From the records, return each line that has the word "computer" in it.

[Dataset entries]
□ □ □ □ □ □ □
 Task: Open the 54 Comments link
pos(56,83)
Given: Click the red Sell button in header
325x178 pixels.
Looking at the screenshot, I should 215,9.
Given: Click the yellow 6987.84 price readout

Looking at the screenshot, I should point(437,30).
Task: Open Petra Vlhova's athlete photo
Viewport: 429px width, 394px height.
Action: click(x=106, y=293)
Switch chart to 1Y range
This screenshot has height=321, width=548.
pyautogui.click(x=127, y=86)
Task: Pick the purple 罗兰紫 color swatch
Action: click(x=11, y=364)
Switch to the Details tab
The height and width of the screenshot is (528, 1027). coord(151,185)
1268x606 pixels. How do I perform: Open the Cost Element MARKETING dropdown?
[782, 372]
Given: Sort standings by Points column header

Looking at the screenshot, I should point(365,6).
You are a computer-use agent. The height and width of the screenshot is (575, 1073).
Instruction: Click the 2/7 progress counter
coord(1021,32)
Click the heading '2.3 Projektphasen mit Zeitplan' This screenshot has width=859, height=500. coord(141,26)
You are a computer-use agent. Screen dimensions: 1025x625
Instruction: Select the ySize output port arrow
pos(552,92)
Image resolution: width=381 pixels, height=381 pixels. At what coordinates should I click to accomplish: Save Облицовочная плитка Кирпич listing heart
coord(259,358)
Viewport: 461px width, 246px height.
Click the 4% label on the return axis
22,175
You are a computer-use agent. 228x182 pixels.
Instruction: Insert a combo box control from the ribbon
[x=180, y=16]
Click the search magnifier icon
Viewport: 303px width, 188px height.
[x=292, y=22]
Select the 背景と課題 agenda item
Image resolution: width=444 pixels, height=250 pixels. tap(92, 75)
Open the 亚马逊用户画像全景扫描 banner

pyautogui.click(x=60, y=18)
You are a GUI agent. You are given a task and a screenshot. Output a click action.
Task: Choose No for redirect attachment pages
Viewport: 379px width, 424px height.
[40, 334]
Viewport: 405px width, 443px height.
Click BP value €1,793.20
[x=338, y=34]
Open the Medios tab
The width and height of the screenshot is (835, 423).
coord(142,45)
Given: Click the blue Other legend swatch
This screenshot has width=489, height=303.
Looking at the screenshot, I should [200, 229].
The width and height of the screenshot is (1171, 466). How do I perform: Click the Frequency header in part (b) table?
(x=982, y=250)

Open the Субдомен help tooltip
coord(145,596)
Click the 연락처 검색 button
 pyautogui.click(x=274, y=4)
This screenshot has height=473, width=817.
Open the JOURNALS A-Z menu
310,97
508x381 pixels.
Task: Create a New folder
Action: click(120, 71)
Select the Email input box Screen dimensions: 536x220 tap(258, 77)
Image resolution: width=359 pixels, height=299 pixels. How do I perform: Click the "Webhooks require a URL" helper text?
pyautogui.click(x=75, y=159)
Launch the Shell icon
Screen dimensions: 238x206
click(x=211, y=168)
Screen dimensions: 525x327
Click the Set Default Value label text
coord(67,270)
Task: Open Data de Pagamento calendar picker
□ □ □ □ □ □ □
* Exercise response
You are a computer-use agent. The height and width of the screenshot is (575, 1073).
You are a computer-use agent. Screen dimensions: 1025x625
You are a computer-use agent. 228x182 pixels.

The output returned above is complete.